My uncle was born Earl Neal Creque on April 13, 1940, in St. Thomas, Virgin Islands, the last of eight children born to my grandfather (Cyril Creque) and grandmother (Leonie Sewer). He began taking piano lessons at age five and from around nine to sixteen years of age he studied classical piano with Edris Stakemann. Since there are biographical sketches of Neal that can be accessed on-line, I will not reproduce here what is already available. I just want to add that my Uncle Neal was a prolific composer, having composed over 3,000 compositions (not all of them Jazz), and a teacher, having been on the faculty of the Oberlin Conservatory of Music and Cleveland State University. Although he didn’t leave an extensive legacy of commercial recordings, his compositions have been widely appreciated (and recorded) by top-caliber musicians that knew him, from Mongo Santamaria to Ramsey Lewis and Carmen McRae, among many others.

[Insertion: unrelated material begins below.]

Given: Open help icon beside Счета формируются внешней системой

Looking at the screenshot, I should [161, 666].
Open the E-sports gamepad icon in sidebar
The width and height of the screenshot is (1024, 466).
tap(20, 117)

I am sincere when I say that Uncle Neal is my favorite musician. I would say so even if he were no relative of mine. The fact that he was related to me was a source of immense pride and joy beyond description. I cherish the tapes and videos he diligently sent us over the years and preserve the sheet music of the classical pieces he composed late in his career, copies of which he had sent my mother. In addition to being a composer of note, he had "chops" as they say. To dispel any doubts about his "chops" as a pianist, check out his solo commencing at 3:42 on Leon Thomas's interpretation of Cousin Mary. As a tribute, below is a video of Uncle Neal and Howie Smith playing Neal’s composition Slightly Monkish. I have a particular love for this piece because, aside from being a tribute to the all-time great Jazz icon (and favorite of mine!) Thelonious Monk, it has the calypso feel of our West Indian heritage in the Virgin Islands.